Stuffed with a rich pesto cream cheese and baked in a flavorful homemade bolognese sauce, this cream cheese stuffed shells bolognese tastes like authentic Italian food, only made SUPER fast and easy!
Holy heeeeeck, it’s Italian all up in here today.
I don’t know about you but I’m ready to embrace my inner Italian grandma and just go live in those shells for the rest of my life. Peace out, girl scout.
For some reason, this stuffed shells bolognese just reminds me of something my mom or grandma would make. It’s like cozy childhood comfort food to the MAX that literally anybody would swoon over. And crave repeatedly like myself.
February is just one of those months where you gotta embrace all the comfort food which is gonna mean a lot ‘o carbs. Don’t even try to fight it, just enjoy the ride and especially enjoy the pasta.
These stuffed shells bolognese are quite literally Italian food for the record books. They remind me of something that I would order at a nicer Italian restaurant and pay an arm and a leg for at the same time. ??
Spoiler alert, these little guys are literally a BREEZE to make at home! Honest to goodness, these are about as easy as homemade Italian night gets. TWO major steps, guys, check it out. >>>
- Bolognese sauce. Honestly if you’re short on time, you could use a pre-made pasta sauce but hear me out: homemade bolognese sauce is meaty, incredibly flavorful, saucy, and has that incredible scratch-made taste. It’s so worth the extra few minutes.
- Stuffed shells. Cooked jumbo shells are going to get filled with a SUPER simple pesto cream cheese. Filling the shells is probably the most time-consuming part of the entire dinner process. A little tedious, but NBD.
- Bolognese sauce goes in the 9×13. Stuffed shells go right on top. Spoon some more of that bolognese sauce on top. Cover the whole deal in Parm, ya know we gotta.
Holy freaking cow, guys….I can’t even exaggerate how incredible this stuffed shells bolognese is going to make your house smell. And how incredibly happy they are going to make you and the fam. If you have any leftovers, they keep BEAUTIFULLY in the fridge for reheating.

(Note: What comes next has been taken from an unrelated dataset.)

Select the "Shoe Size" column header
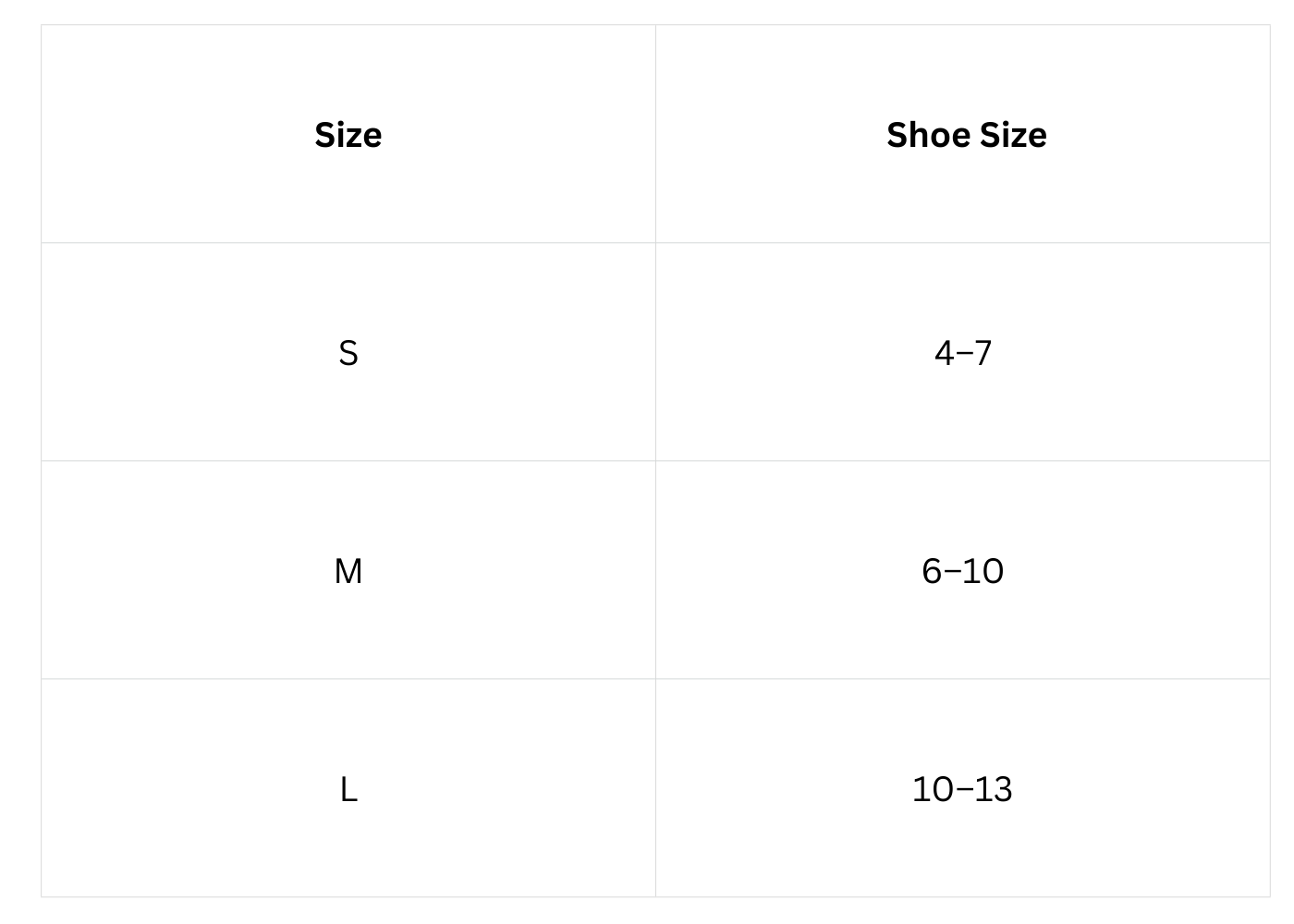This screenshot has width=1294, height=924. click(x=966, y=135)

Pro tip? More grated Parm on your on personal plate. Always. Just do it.
Pesto Cream Cheese Stuffed Shells Bolognese
- 1 lb ground beef
- 1 medium carrot, peeled and minced
- 1 stalk celery, finely minced
- 1 small onion, finely chopped
- 3 cloves garlic, minced
- 1/3 cup white wine
- 1/2 cup tomato paste
- 1 bay leaf
- 2 cups chicken broth
- 1/2 cup half and half cream
- Salt and pepper to taste
- 8 oz cream cheese, softened
- 1/4 cup basil pesto
- Salt and pepper to taste
- 24 jumbo shells, cooked according to package instructions
- 1/2 cup grated Parmesan cheese
- 2 tablespoons minced fresh parsley
- In a large saucepan over medium-high heat, brown ground beef, carrot, celery, and onion until beef is no longer pink. Add garlic and saute 1 minute until fragrant.
- Reduce heat to medium and add tomato paste, stirring until smooth. Add bay leaf and chicken broth. Bring to a simmer over medium heat and let simmer 20-30 minutes. Remove from heat and discard bay leaf. Stir in half and half and salt and pepper to taste. Pour sauce in the bottom of a 9x13 pan and set aside.
- In a small bowl, beat cream cheese until smooth. Beat in pesto and salt and pepper to taste until creamy.
- Fill cooked pasta shells with cream cheese mixture and place on top of bolognese sauce. Sprinkle top with Parmesan cheese.
- Bake stuffed shells at 375F 20-25 minutes until sauce is bubbly and Parmesan cheese is melted. Sprinkle with parsley. Serve stuffed shells warm and enjoy!